Time is so very, very finite. And if I only have room to meet a tiny fraction of the expectations I and others place on me, I’d better make sure I’m focusing on the most important ones.


I think this is the concept that resonated most strongly with me: I am always choosing what I prioritize, what I value.

In one sense, this realization is convicting. Like Riley, the main character in the book, I spend too much time chasing things that don’t matter, and consequently—because time is finite—I neglect the things that do.

But I do have a choice—and if I could realize that, wrap my mind around the idea that I get to choose which expectations to prioritize and which to let go—I would find that there is always enough time for the things that truly matter.

“I have to see the vision of the life I want.
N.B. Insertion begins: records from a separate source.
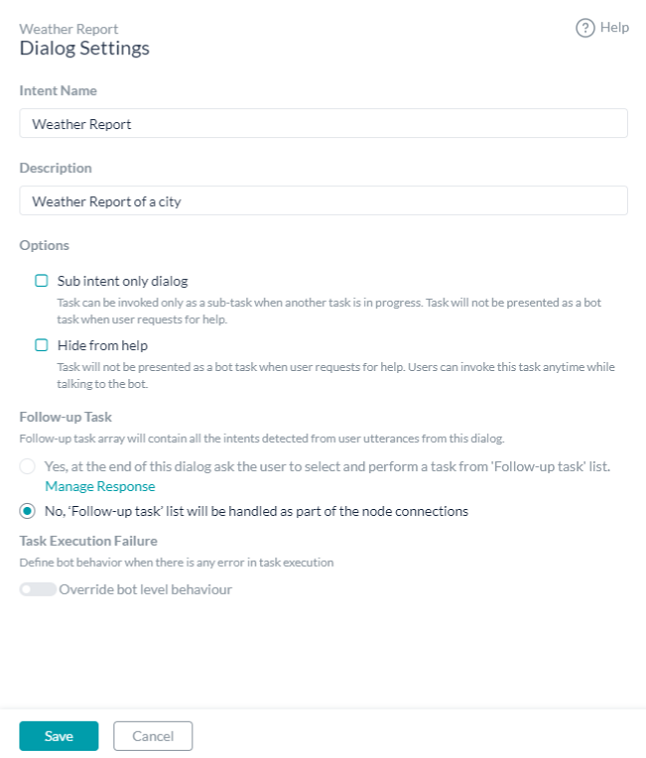
Task: Toggle the Override bot level behaviour switch
Action: click(x=37, y=590)
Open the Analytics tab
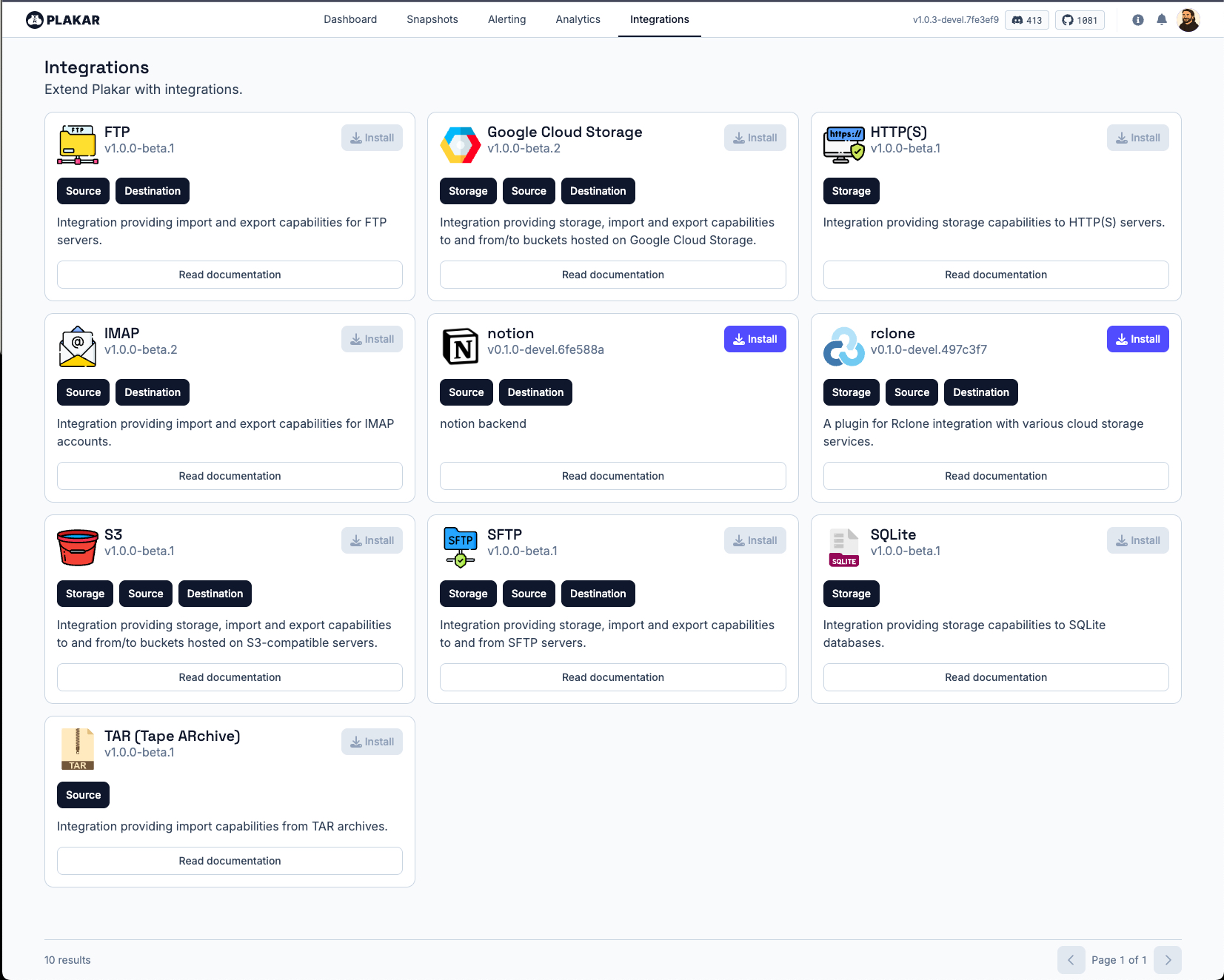 [x=578, y=19]
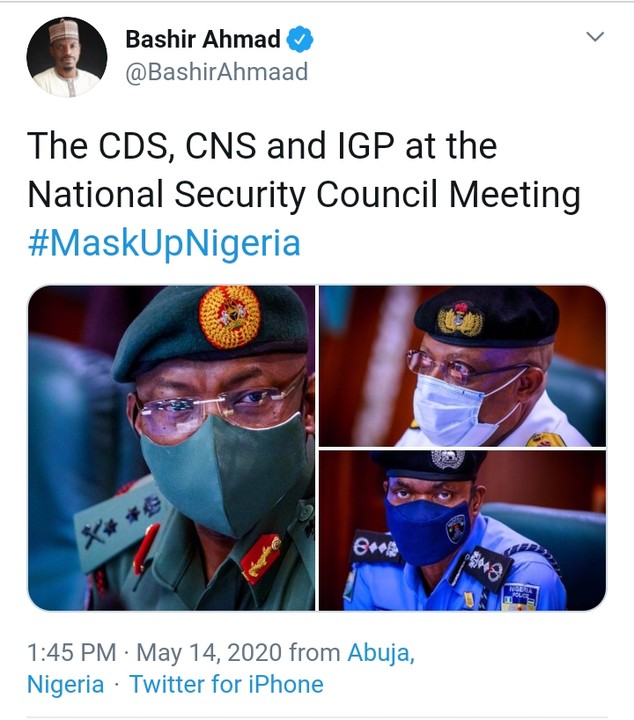
Task: Click the Twitter for iPhone source label
Action: pos(226,684)
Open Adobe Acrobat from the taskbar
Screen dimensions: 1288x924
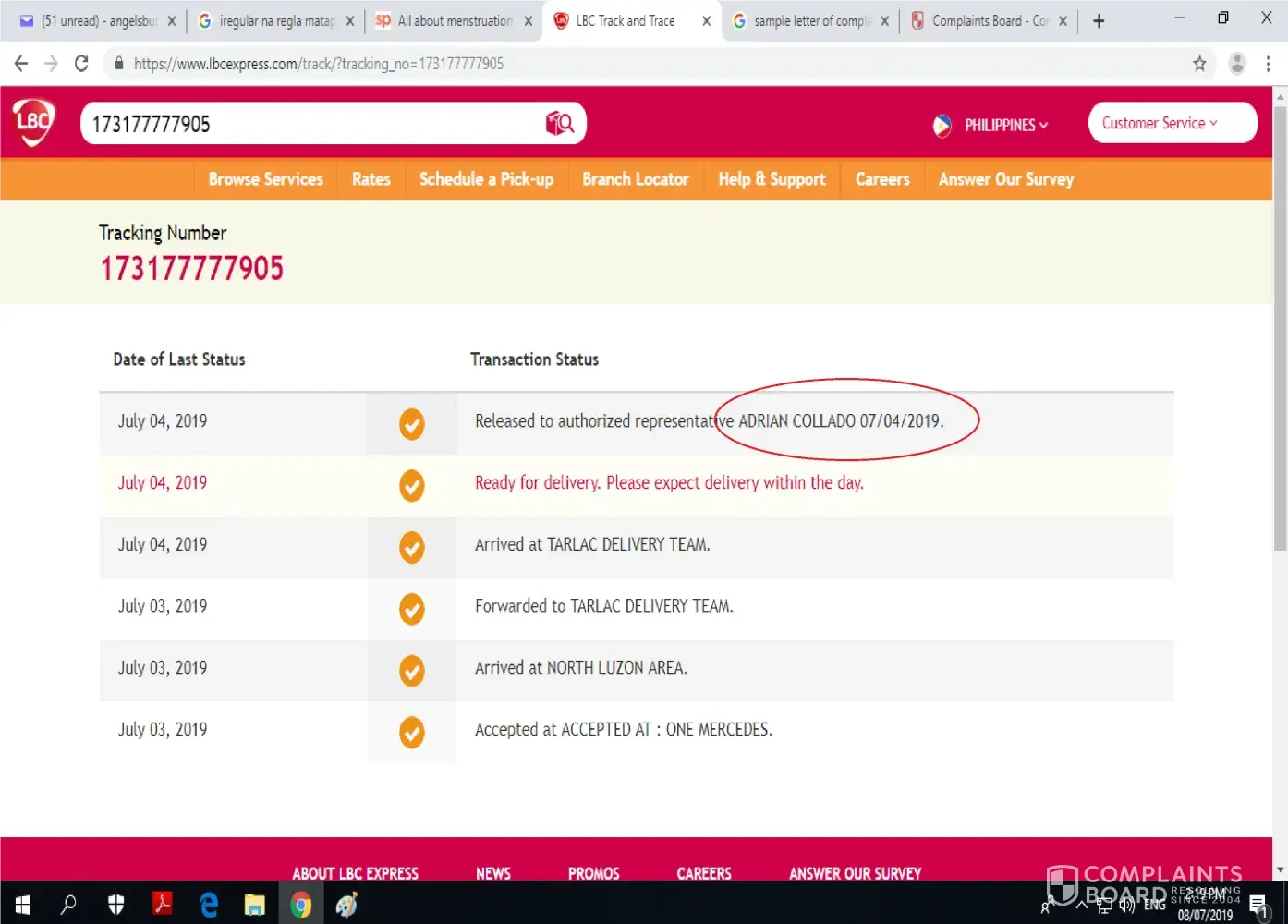[x=163, y=905]
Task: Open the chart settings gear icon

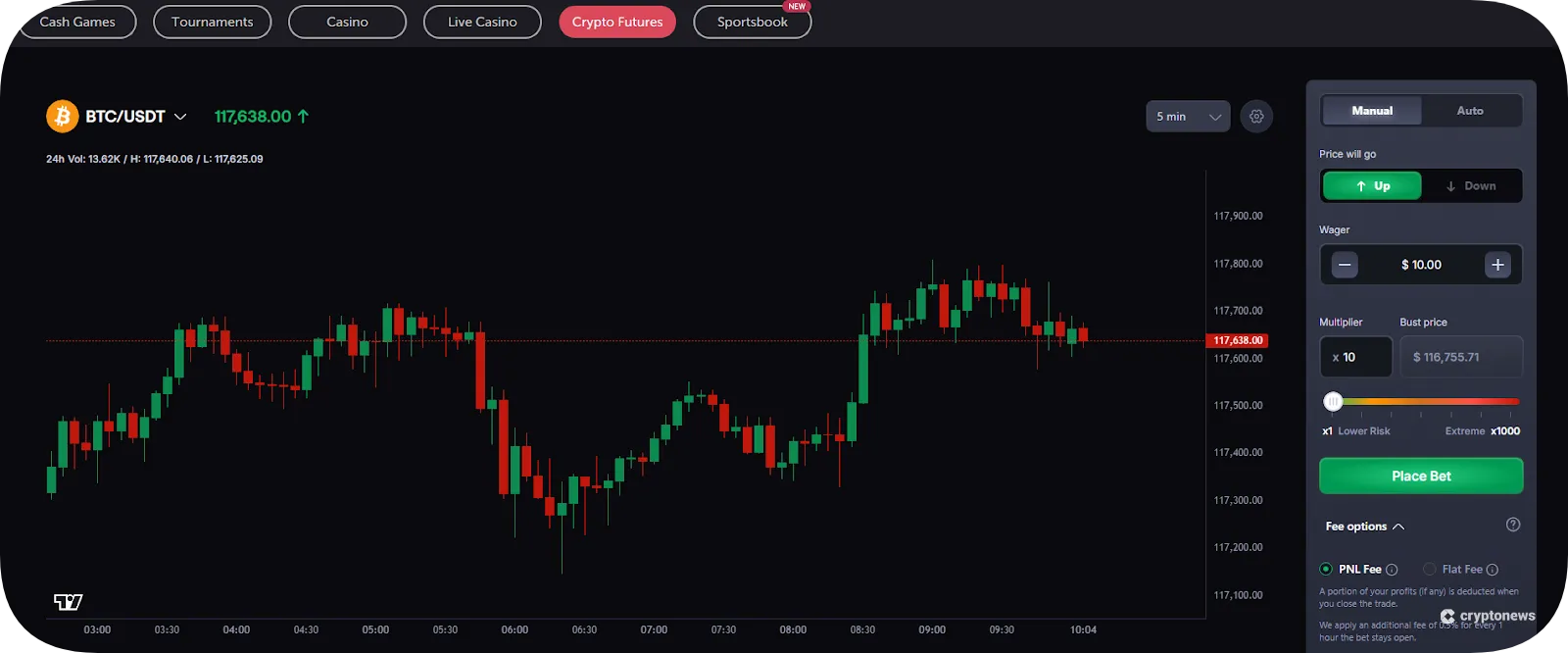Action: click(1257, 116)
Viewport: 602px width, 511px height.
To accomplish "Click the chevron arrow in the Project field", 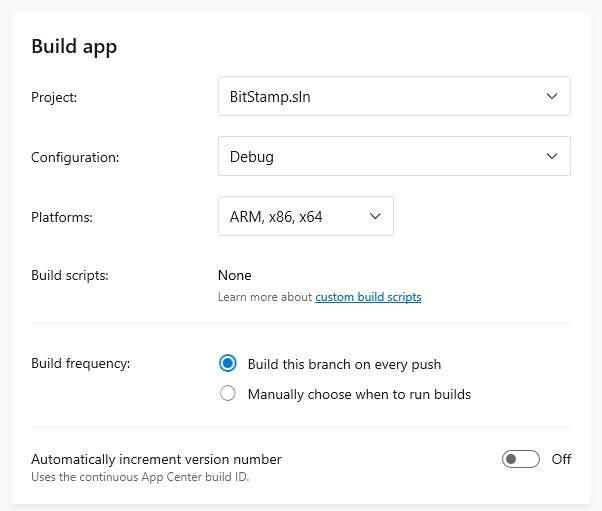I will pos(552,96).
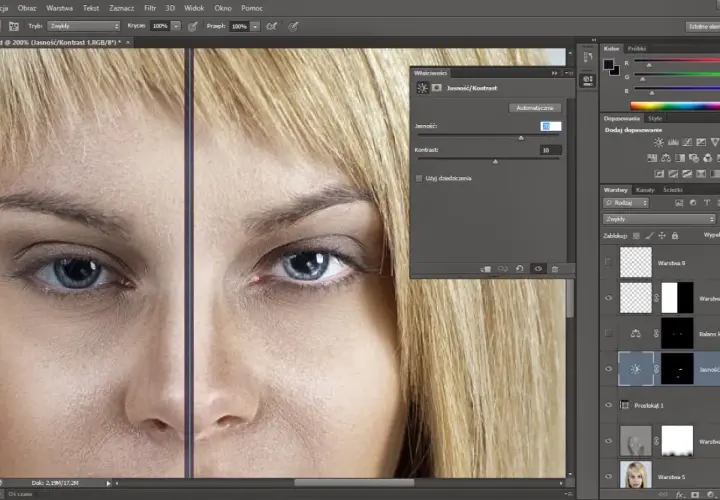Viewport: 720px width, 500px height.
Task: Show the hidden Warstwa 8 layer
Action: pos(608,262)
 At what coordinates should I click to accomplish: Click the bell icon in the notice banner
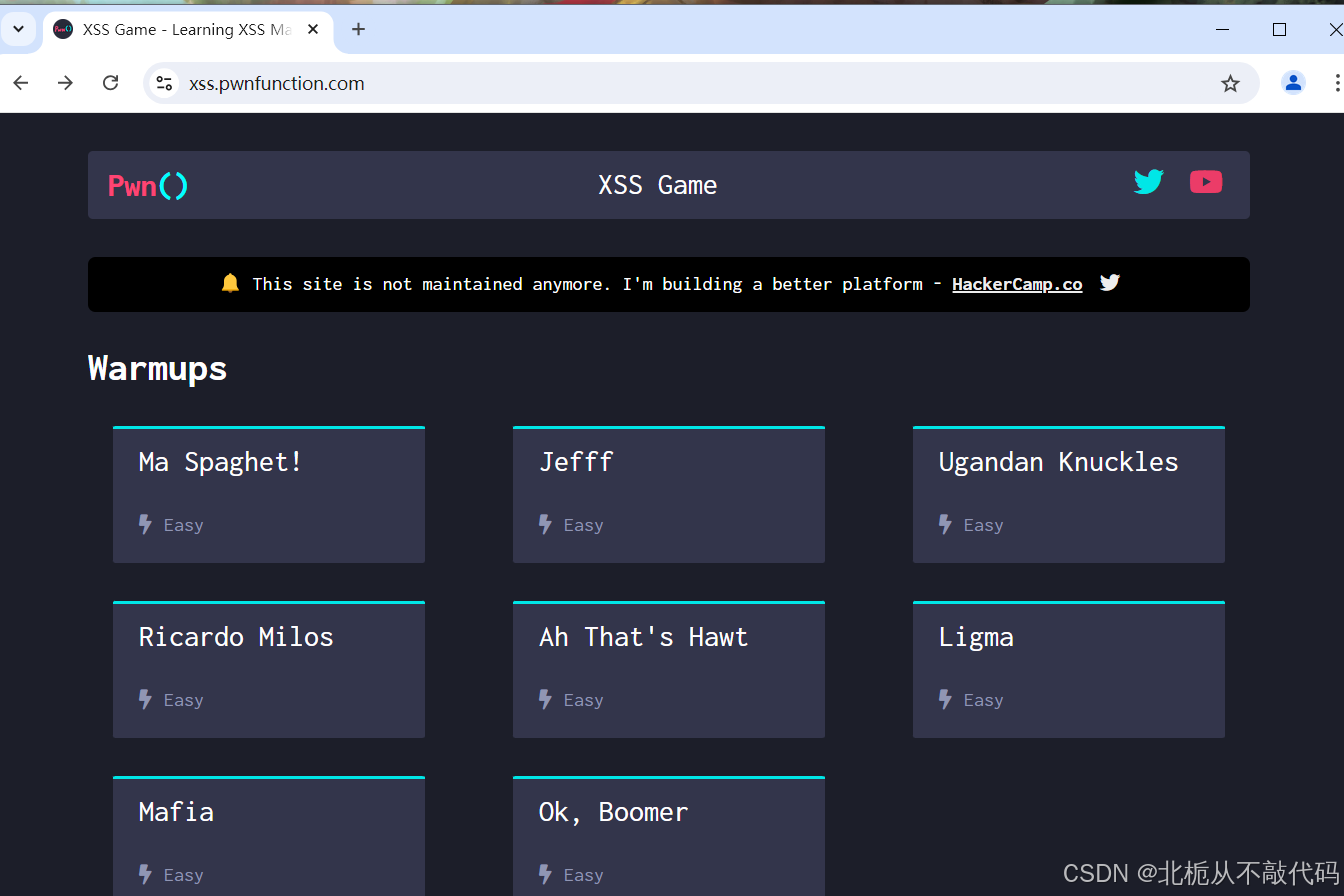pyautogui.click(x=231, y=283)
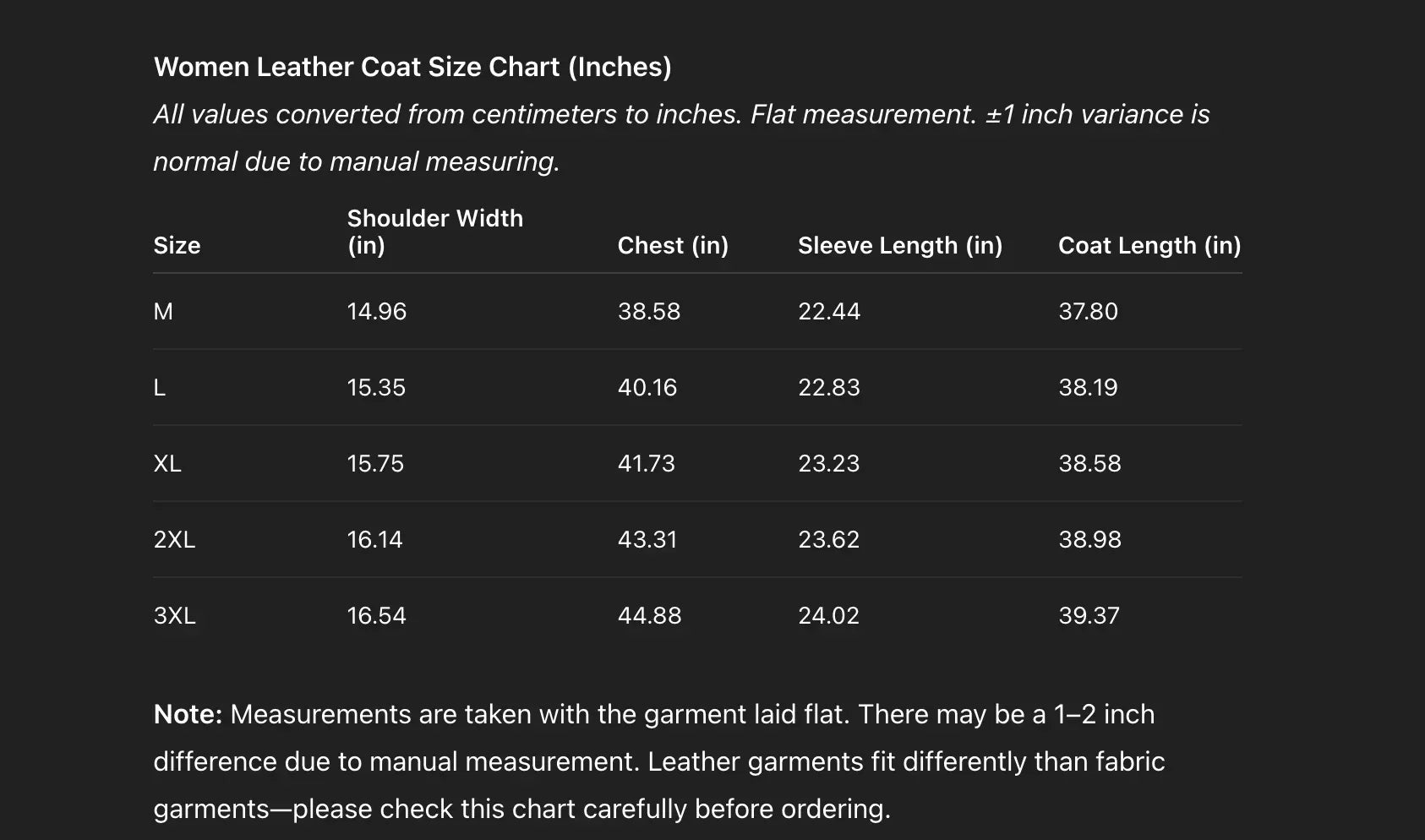Select the M size row label

click(x=163, y=311)
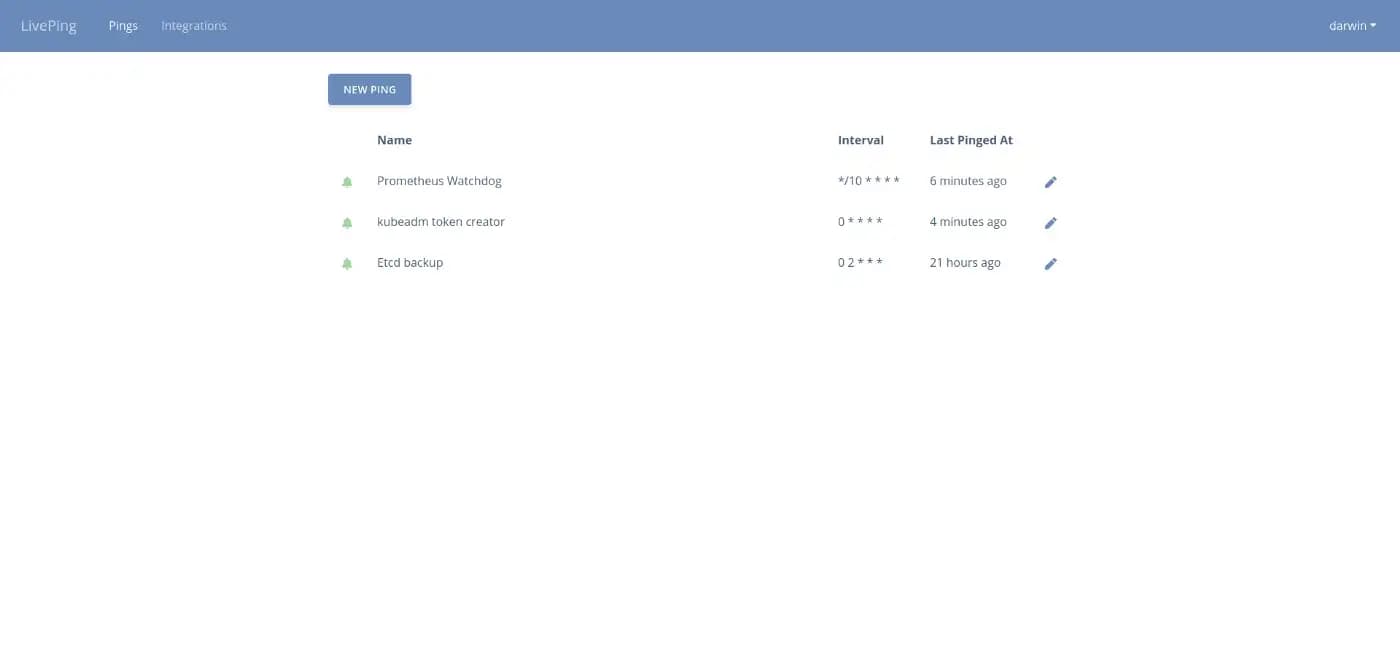This screenshot has width=1400, height=663.
Task: Edit Prometheus Watchdog using its pencil icon
Action: point(1050,182)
I have to ask of every minute, of every decision, every obligation I choose to take on: Is this bringing me closer to that vision? Or am I doing it just because it’s there?

Laura Vanderkam, Juliet’s School of Possibilities

I expected this book to feel like a self-help book thinly veiled as fiction. Instead, it felt like an inspiration, like a gentle invitation to consider the possibilities in my own life as the main character considers the possibilities in hers. I find I’m more relaxed after reading it—no less busy, but a lot less frazzled.

This book does not present a list of strategies for managing my time better. Instead, it offers a different way of thinking about time, about the hours and minutes that make up my life—and, as I’ve come to realize, it is the way we think about our lives that lies at the root of every positive change we make.

In the few short days since I’ve read this book, it has already made a difference in the way I approach my time. Books like this one are the reason I read in the first place: to guide my thinking toward things that matter, to help me see things in a new light, and—ultimately—to be changed, subtly but surely, for the better.

Do you feel like you have enough time, or (like me) is this something you struggle with? Does the way you spend your time align with your priorities? I’d love to discuss these ideas with you in the comments!